Development of Techniques to Quantify Chemical and Mechanical Modifications of Polymer Surfaces: Application to Chemical Mechanical Polishing
MetadataShow full item record
This thesis is devoted to development of techniques to quantify chemical and mechanical influences during chemical mechanical polishing (CMP) near the surface of a polymer film, poly (biphenyl dianhydride-p-phenylenediamine) (BPDA-PDA). To quantify chemical modifications during CMP, an iterative algorithm has been proposed to extract depth profiles based on Ficks second law of diffusion in a multi-element system from data supplied by angle resolved x-ray photoelectron spectroscopy.
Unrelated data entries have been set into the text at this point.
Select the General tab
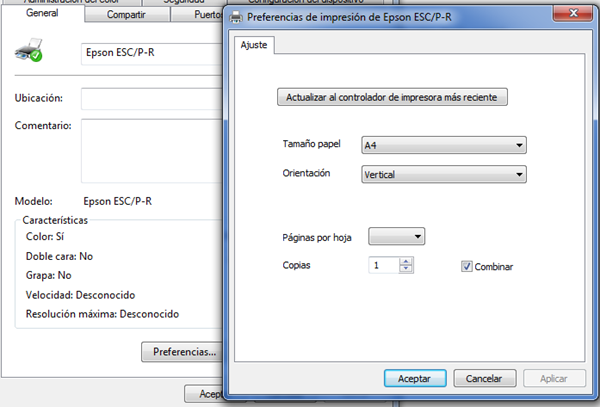 [41, 15]
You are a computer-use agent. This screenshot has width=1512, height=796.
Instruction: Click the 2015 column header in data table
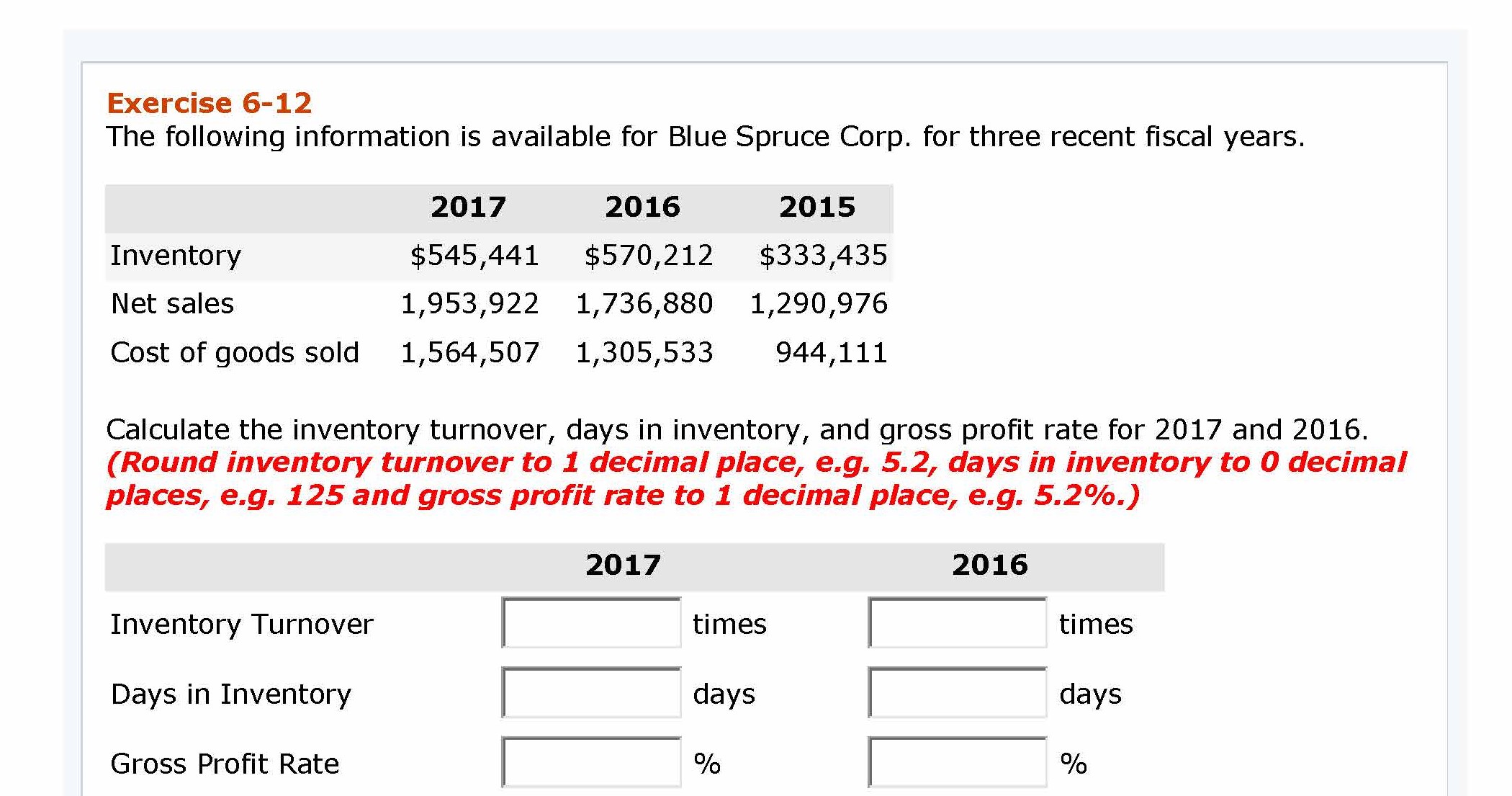(x=817, y=207)
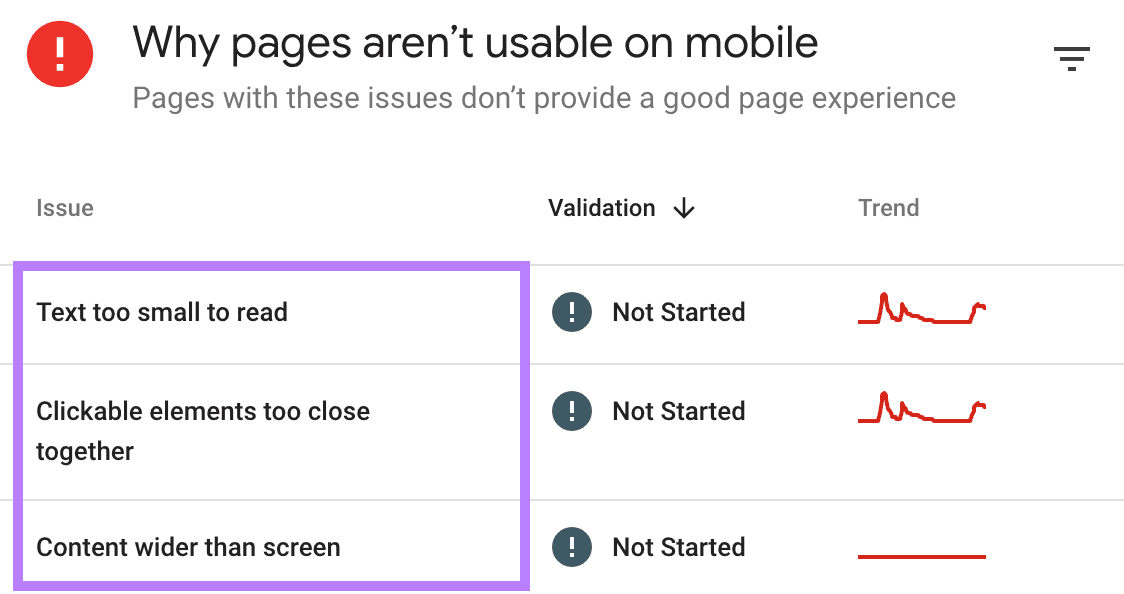The height and width of the screenshot is (594, 1124).
Task: Click the Validation column header
Action: coord(602,208)
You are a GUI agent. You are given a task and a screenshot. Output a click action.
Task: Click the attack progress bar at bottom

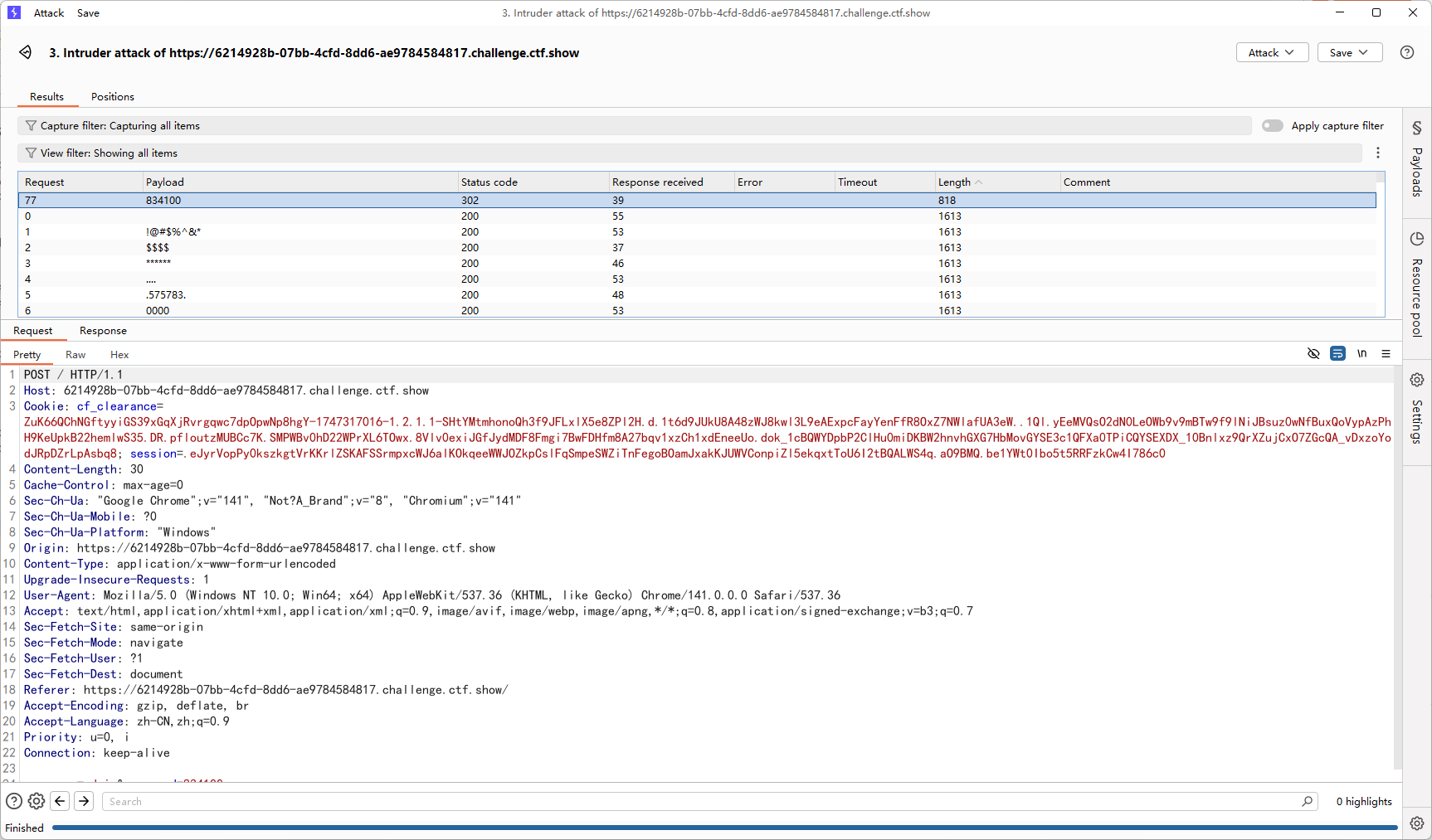click(722, 828)
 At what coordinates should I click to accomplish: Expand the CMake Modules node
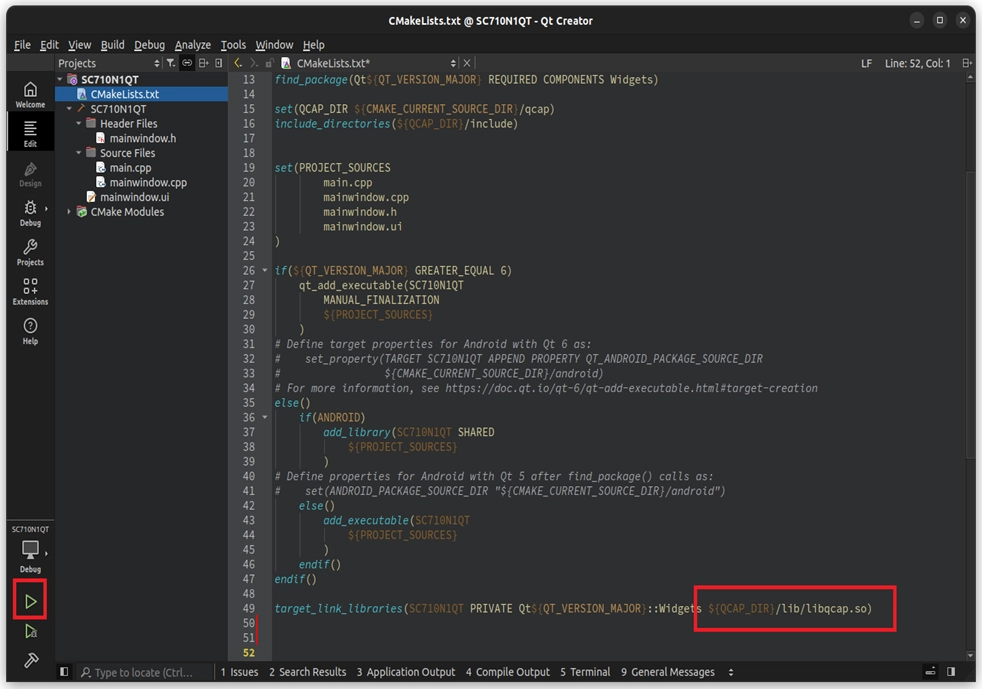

It has been demonstrated that the technique can be used to quantify the depth of chemical modification of BPDA-PDA surfaces treated with alkaline solutions. Polymer chains near the surface realign themselves during CMP and polarized infrared spectroscopy is chosen in this thesis to quantify chain orientations induced by CMP to evaluate the mechanical influence. A theoretical framework based on a 44 matrix method for spectral simulation together with an oscillator model for BPDA-PDA has been used to obtain quantitative chain orientation information on a post-CMP BPDA-PDA sample by fitting simulated polarized infrared spectra to experimentally generated spectra. Verification of the oscillator model was established from the complex refractive indices of BPDA-PDA films, which were determined using a new method (R/T ratio method) developed in this thesis to extract complex refractive indices of films with biaxial symmetry from polarized transmission and reflection spectra.